- Standard edition cover of Burgle Bros, the first game in the series
- Type: Cooperative board game
- Creator(s): Tim Fowers
- Publisher(s): Fowers Games
- First release: Burgle Bros 2015; 10 years ago
- Latest release: Burgle Bros 3: Future Flip 2025; 0 years ago

= Burgle Bros =

Cooperative board game series

Burgle Bros is a series of cooperative board games designed and self-published by Tim Fowers for up to four players.

==Gameplay==
All Burgle Bros games are cooperative games themed around a heist. Up to four players pick a character each, whom they will move throughout the game to enter various spaces, use items, crack safes, and escape with their loot. Non-player guards will patrol each floor, heading to random destinations and trying to catch the players. Victory is achieved when all players successfully escape with loot they have collected, while running out of stealth tokens results in immediate defeat.

Each space, known as a tile, gives unique effects upon entry. This includes alarms, which, if not handled properly, instantly leads to the guard heading towards the player. Other tiles, such as vents and lavatories, give players unique one-off boosts. Tiles are set up randomly, and all but one are hidden at game start, with others being revealed only on player entry.

===Burgle Bros===
In Burgle Bros, the first game in the series, published in 2015, players attempt to crack three safes in a three-story office building. Each floor contains sixteen tiles, one guard, and randomly set-up walls. Similar to its sequels, players start on the first floor with only one tile revealed, and spend the remainder of gameplay exploring tiles, triggering alarms and avoiding guards, and locating the safes, which are opened by players rolling dice.
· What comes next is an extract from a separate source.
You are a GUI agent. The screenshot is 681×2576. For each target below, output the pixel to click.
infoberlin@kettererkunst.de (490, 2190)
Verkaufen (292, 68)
Each safe contains within it a loot card, which add additional limits to gameplay, thereby increasing difficulty. Instances include Painting, which restrict movement through vents and doors, Chihuahuas and Persian Cats, who may trigger alarms at the start of turns, and Gold Bars, which must be carried by two players. Event cards, random events drawn when a player does not use all of their actions, have both positive and negative effects, adding an element of risk to Burgle Bros.

A digital adaptation of Burgle Bros has been released on Steam.

===Burgle Bros 2===
Burgle Bros 2: Casino Capers is a 2021 sequel to the first game. Set in a two-story luxury casino, it introduces dynamic guests and more in-depth case cracking. Unlike its predecessor, which is set up the same way every game, Burgle Bros 2 is played as a legacy game, with each run, known as a "mission", affecting the next. Its box transforms into a two-layer game board.

===Burgle Bros 3===
The third installment in the series, titled Burgle Bros 3: Future Flip, is to be released in 2025, following a successful Kickstarter campaign in April.